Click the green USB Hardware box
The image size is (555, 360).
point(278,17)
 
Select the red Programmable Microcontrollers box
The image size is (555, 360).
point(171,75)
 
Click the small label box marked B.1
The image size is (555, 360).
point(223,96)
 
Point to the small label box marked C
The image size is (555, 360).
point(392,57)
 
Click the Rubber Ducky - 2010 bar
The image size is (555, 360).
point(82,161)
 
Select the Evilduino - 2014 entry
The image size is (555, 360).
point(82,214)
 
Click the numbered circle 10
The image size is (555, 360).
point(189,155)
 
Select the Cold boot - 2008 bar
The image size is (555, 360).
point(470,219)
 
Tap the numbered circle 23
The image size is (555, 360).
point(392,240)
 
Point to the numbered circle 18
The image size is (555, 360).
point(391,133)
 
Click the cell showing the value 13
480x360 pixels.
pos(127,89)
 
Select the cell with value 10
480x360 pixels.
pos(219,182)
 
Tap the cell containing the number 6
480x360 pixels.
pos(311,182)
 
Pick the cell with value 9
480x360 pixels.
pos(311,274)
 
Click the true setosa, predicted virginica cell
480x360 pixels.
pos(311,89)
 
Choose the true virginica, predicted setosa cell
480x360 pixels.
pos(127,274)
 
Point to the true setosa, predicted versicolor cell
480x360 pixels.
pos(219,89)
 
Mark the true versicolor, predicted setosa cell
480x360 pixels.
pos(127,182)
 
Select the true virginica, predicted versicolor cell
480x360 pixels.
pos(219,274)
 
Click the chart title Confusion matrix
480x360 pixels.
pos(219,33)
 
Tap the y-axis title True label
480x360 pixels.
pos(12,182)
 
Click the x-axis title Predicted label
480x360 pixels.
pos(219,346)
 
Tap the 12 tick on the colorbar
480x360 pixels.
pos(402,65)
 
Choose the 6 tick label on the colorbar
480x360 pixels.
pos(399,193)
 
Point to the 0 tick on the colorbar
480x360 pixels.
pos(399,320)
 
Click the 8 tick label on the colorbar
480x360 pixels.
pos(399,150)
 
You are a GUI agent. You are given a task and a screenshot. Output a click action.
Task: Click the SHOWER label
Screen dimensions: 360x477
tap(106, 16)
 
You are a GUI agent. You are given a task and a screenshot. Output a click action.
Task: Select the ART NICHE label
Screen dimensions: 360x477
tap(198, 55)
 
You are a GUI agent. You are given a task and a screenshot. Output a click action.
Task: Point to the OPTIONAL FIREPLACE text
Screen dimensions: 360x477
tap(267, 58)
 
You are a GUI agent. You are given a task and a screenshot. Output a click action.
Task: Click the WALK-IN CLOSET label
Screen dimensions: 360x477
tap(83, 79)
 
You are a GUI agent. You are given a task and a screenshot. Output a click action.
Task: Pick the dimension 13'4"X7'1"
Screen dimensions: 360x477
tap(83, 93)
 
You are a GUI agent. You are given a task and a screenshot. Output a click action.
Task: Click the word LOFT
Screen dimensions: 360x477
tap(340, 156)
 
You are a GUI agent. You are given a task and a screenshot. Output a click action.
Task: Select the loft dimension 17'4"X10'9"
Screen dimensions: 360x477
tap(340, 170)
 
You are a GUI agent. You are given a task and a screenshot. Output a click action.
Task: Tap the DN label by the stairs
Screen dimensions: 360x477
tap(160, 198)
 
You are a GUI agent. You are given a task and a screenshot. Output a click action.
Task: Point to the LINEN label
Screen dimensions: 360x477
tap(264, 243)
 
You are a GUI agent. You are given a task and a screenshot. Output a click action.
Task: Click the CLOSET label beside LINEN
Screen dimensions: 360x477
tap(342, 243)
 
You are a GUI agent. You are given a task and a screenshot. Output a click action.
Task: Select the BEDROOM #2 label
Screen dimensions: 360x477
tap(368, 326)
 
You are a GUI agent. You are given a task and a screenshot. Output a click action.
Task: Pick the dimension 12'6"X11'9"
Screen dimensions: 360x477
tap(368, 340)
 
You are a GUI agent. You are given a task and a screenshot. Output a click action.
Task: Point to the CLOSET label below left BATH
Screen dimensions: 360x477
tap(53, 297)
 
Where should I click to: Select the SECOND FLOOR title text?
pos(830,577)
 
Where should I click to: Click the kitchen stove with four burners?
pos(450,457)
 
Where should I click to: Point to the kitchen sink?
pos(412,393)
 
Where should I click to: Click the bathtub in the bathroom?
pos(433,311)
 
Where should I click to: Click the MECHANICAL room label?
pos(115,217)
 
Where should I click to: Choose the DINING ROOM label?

※

Directions: Render every line of the items above as a JSON array of strings, one string per line, with blank lines omitted.

Result of this exercise:
[
  "Click the green USB Hardware box",
  "The image size is (555, 360).",
  "point(278,17)",
  "Select the red Programmable Microcontrollers box",
  "The image size is (555, 360).",
  "point(171,75)",
  "Click the small label box marked B.1",
  "The image size is (555, 360).",
  "point(223,96)",
  "Point to the small label box marked C",
  "The image size is (555, 360).",
  "point(392,57)",
  "Click the Rubber Ducky - 2010 bar",
  "The image size is (555, 360).",
  "point(82,161)",
  "Select the Evilduino - 2014 entry",
  "The image size is (555, 360).",
  "point(82,214)",
  "Click the numbered circle 10",
  "The image size is (555, 360).",
  "point(189,155)",
  "Select the Cold boot - 2008 bar",
  "The image size is (555, 360).",
  "point(470,219)",
  "Tap the numbered circle 23",
  "The image size is (555, 360).",
  "point(392,240)",
  "Point to the numbered circle 18",
  "The image size is (555, 360).",
  "point(391,133)",
  "Click the cell showing the value 13",
  "480x360 pixels.",
  "pos(127,89)",
  "Select the cell with value 10",
  "480x360 pixels.",
  "pos(219,182)",
  "Tap the cell containing the number 6",
  "480x360 pixels.",
  "pos(311,182)",
  "Pick the cell with value 9",
  "480x360 pixels.",
  "pos(311,274)",
  "Click the true setosa, predicted virginica cell",
  "480x360 pixels.",
  "pos(311,89)",
  "Choose the true virginica, predicted setosa cell",
  "480x360 pixels.",
  "pos(127,274)",
  "Point to the true setosa, predicted versicolor cell",
  "480x360 pixels.",
  "pos(219,89)",
  "Mark the true versicolor, predicted setosa cell",
  "480x360 pixels.",
  "pos(127,182)",
  "Select the true virginica, predicted versicolor cell",
  "480x360 pixels.",
  "pos(219,274)",
  "Click the chart title Confusion matrix",
  "480x360 pixels.",
  "pos(219,33)",
  "Tap the y-axis title True label",
  "480x360 pixels.",
  "pos(12,182)",
  "Click the x-axis title Predicted label",
  "480x360 pixels.",
  "pos(219,346)",
  "Tap the 12 tick on the colorbar",
  "480x360 pixels.",
  "pos(402,65)",
  "Choose the 6 tick label on the colorbar",
  "480x360 pixels.",
  "pos(399,193)",
  "Point to the 0 tick on the colorbar",
  "480x360 pixels.",
  "pos(399,320)",
  "Click the 8 tick label on the colorbar",
  "480x360 pixels.",
  "pos(399,150)",
  "You are a GUI agent. You are given a task and a screenshot. Output a click action.",
  "Task: Click the SHOWER label",
  "Screen dimensions: 360x477",
  "tap(106, 16)",
  "You are a GUI agent. You are given a task and a screenshot. Output a click action.",
  "Task: Select the ART NICHE label",
  "Screen dimensions: 360x477",
  "tap(198, 55)",
  "You are a GUI agent. You are given a task and a screenshot. Output a click action.",
  "Task: Point to the OPTIONAL FIREPLACE text",
  "Screen dimensions: 360x477",
  "tap(267, 58)",
  "You are a GUI agent. You are given a task and a screenshot. Output a click action.",
  "Task: Click the WALK-IN CLOSET label",
  "Screen dimensions: 360x477",
  "tap(83, 79)",
  "You are a GUI agent. You are given a task and a screenshot. Output a click action.",
  "Task: Pick the dimension 13'4\"X7'1\"",
  "Screen dimensions: 360x477",
  "tap(83, 93)",
  "You are a GUI agent. You are given a task and a screenshot. Output a click action.",
  "Task: Click the word LOFT",
  "Screen dimensions: 360x477",
  "tap(340, 156)",
  "You are a GUI agent. You are given a task and a screenshot. Output a click action.",
  "Task: Select the loft dimension 17'4\"X10'9\"",
  "Screen dimensions: 360x477",
  "tap(340, 170)",
  "You are a GUI agent. You are given a task and a screenshot. Output a click action.",
  "Task: Tap the DN label by the stairs",
  "Screen dimensions: 360x477",
  "tap(160, 198)",
  "You are a GUI agent. You are given a task and a screenshot. Output a click action.",
  "Task: Point to the LINEN label",
  "Screen dimensions: 360x477",
  "tap(264, 243)",
  "You are a GUI agent. You are given a task and a screenshot. Output a click action.",
  "Task: Click the CLOSET label beside LINEN",
  "Screen dimensions: 360x477",
  "tap(342, 243)",
  "You are a GUI agent. You are given a task and a screenshot. Output a click action.",
  "Task: Select the BEDROOM #2 label",
  "Screen dimensions: 360x477",
  "tap(368, 326)",
  "You are a GUI agent. You are given a task and a screenshot. Output a click action.",
  "Task: Pick the dimension 12'6\"X11'9\"",
  "Screen dimensions: 360x477",
  "tap(368, 340)",
  "You are a GUI agent. You are given a task and a screenshot. Output a click action.",
  "Task: Point to the CLOSET label below left BATH",
  "Screen dimensions: 360x477",
  "tap(53, 297)",
  "Where should I click to: Select the SECOND FLOOR title text?",
  "pos(830,577)",
  "Where should I click to: Click the kitchen stove with four burners?",
  "pos(450,457)",
  "Where should I click to: Point to the kitchen sink?",
  "pos(412,393)",
  "Where should I click to: Click the bathtub in the bathroom?",
  "pos(433,311)",
  "Where should I click to: Click the MECHANICAL room label?",
  "pos(115,217)",
  "Where should I click to: Choose the DINING ROOM label?"
]